Ruby Powers, the founding immigration lawyer with the Houston-based Powers Law Group, said her company had been interviewing parents who had been split from their children.
She said in some cases, the adults preparing for what is called a “credible fear” interview with a judge to explain why they feel they cannot return to their own country, either did not know what had happened to their children or had learned just a day or two earlier.
“I don’t think these people are in the right mind set [for an interview] if they only recently found out where their children were,” she told The Independent.
Jennifer Elzea, an ICE spokesperson, directed questions to the Department of Justice. Kathryn Mattingly, a spokeswoman for the DoJ’s Communications and Legislative Affairs Division, confirmed that toddlers were appearing in court without their parents.
“Executive Office for Immigration Review (EOIR) records show that there are respondents in removal proceedings who are juveniles, some as young as three -years-old, who do not currently have any attorney of record on file,” she said in a statement.
“Please note that this does not mean that these children will appear before an immigration judge alone or will be unrepresented during their proceedings. All immigration judges provide a list of pro bono legal service providers to respondents during the initial hearing and many of the respondents who are initially unrepresented obtain representation as removal proceedings progress.
She added: “Additionally, child respondents may be in proceedings with a parent or guardian who is also in proceedings. Moreover, unaccompanied children may either have a sponsor, guardian, or “Friend of the Court” with them during these proceedings. Friends of the Court help the respondent navigate courtroom procedures.”

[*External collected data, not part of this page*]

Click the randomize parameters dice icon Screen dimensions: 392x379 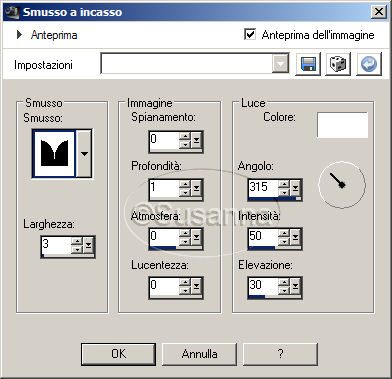pos(338,64)
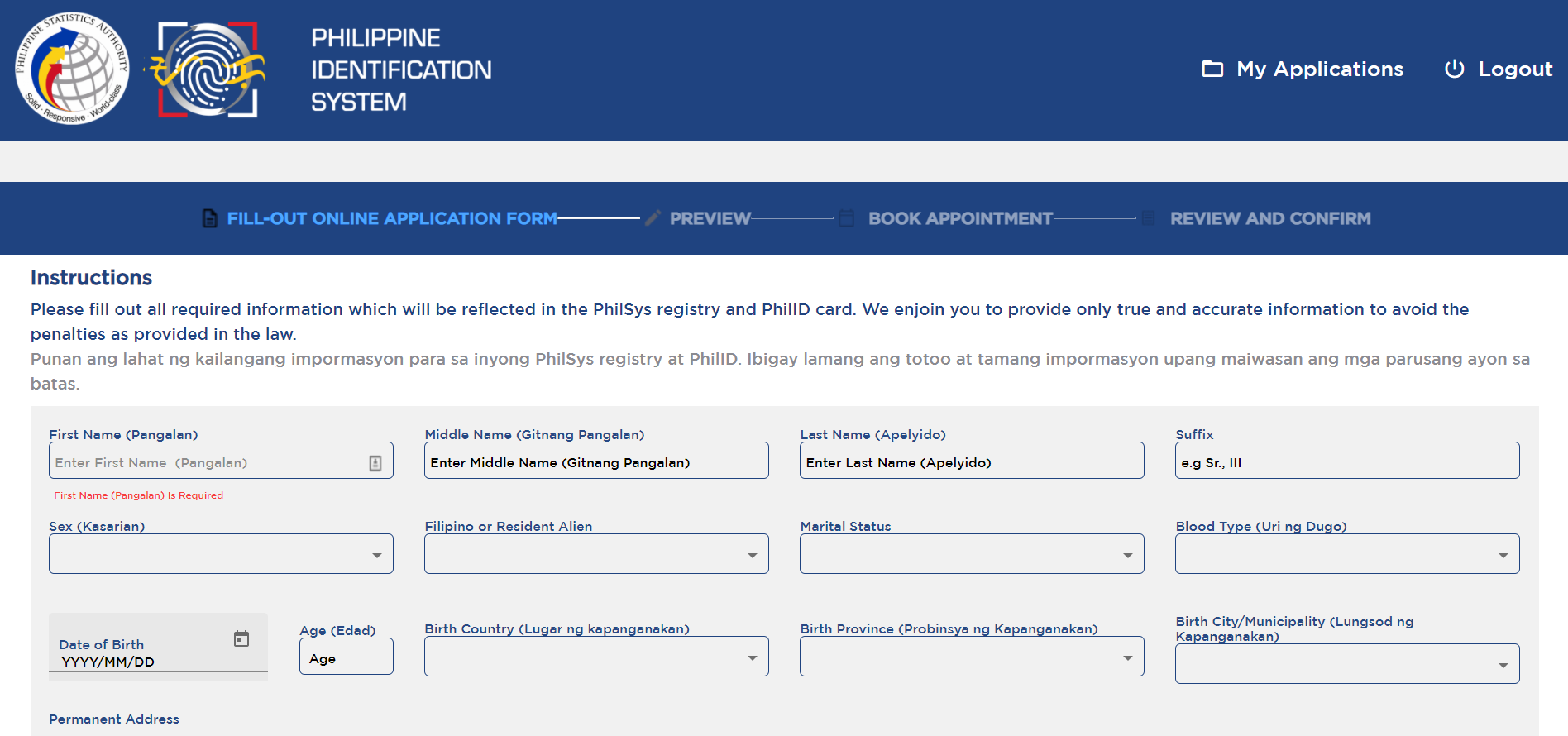The width and height of the screenshot is (1568, 736).
Task: Click the PhilSys fingerprint logo
Action: coord(206,69)
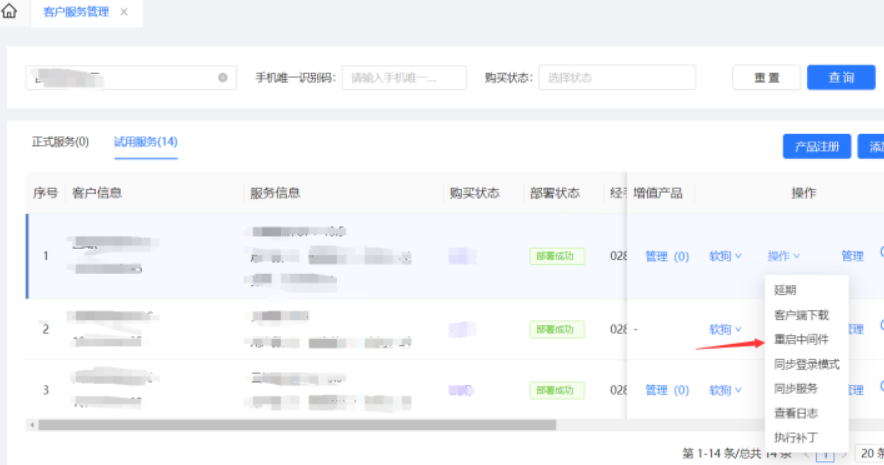Viewport: 884px width, 465px height.
Task: Clear the first search field with the X icon
Action: click(223, 77)
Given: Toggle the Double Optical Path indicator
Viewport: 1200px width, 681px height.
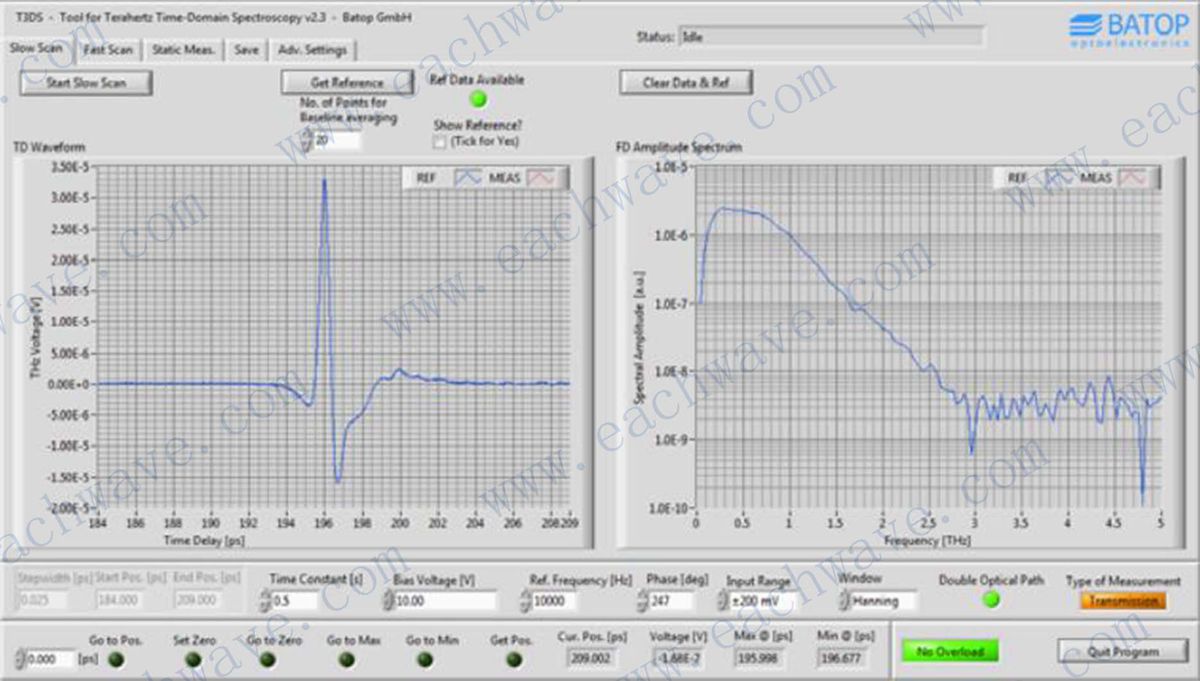Looking at the screenshot, I should pos(990,600).
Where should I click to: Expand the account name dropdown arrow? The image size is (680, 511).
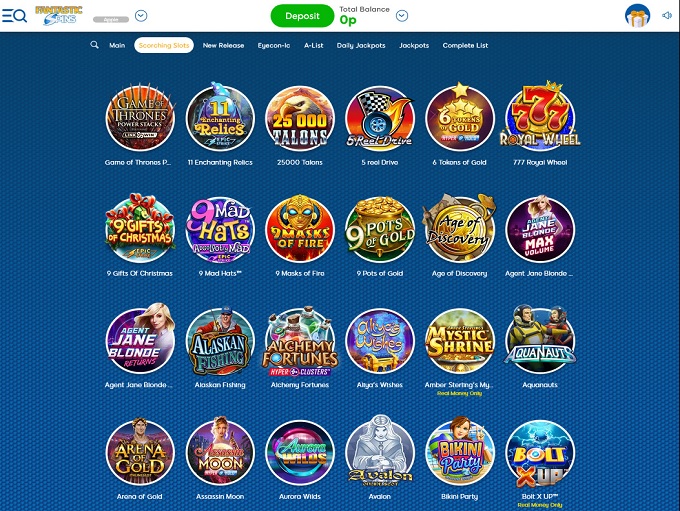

This is not the first time that youngsters have had to appear before immigration courts without their parents.
Ashley Tabaddor, president of the National Association of Immigration Judges and a judge in Los Angeles, said unaccompanied minor cases were given special attention. She told KHN judges who dealt with such cases were trained during Obama administration on children’s developmental stages, impulse control and making sure the proceedings were understood by them.
“This is not traffic court. A mistake on an asylum case can result in jail, torture or a death sentence,” she said. “We are a nation of laws. We value fairness, justice and transparency.”
Mrs Trump is among all four current or surviving first ladies who had urged the president to change his hardline approach after images of distraught immigrant children dominated headlines and drew condemnation in the United States and worldwide.
“She’ll continue to give her husband her opinion on what her thoughts are on family reunification,” her spokeswoman Stephanie Grisham told reporters travelling on her plane, according to Reuters.
Ms Trump stepped off her plane from plane in Tucson at the Davis-Monthan Air Force Base at 10am Arizona time. She was wearing a black top with three-quarter length sleeves, white trousers and tennis shoes. There was no sign of the Zara jacket bearing the words ‘I really don’t care, do u?’ which she wore last week on a visit to see detained children and which sparked further outcry.
“I want to thank you for all your hard work that you do,” she told local police, border guards and officials.
“And I know how dangerous and difficult your daily jobs are. I really appreciate all you do on behalf of the country and I’m looking forward for our discussion....I’m here to support you and give my help, whatever I can for behalf of the children and the families. Thank you for having me.”
Michael Humphries, the US Border Patrol’s assistant director of field operations at the Tucson field office, told her there were a “lot of misconceptions about the separations of families”.
He said child separations were typically short and claimed migrants were well cared for.
“We give the utmost care...We had a female that was 16 years old, was raped on the journey up from central America,” he said.
“She had the baby here in our custody. We took her to the hospital, stayed with her the whole time.”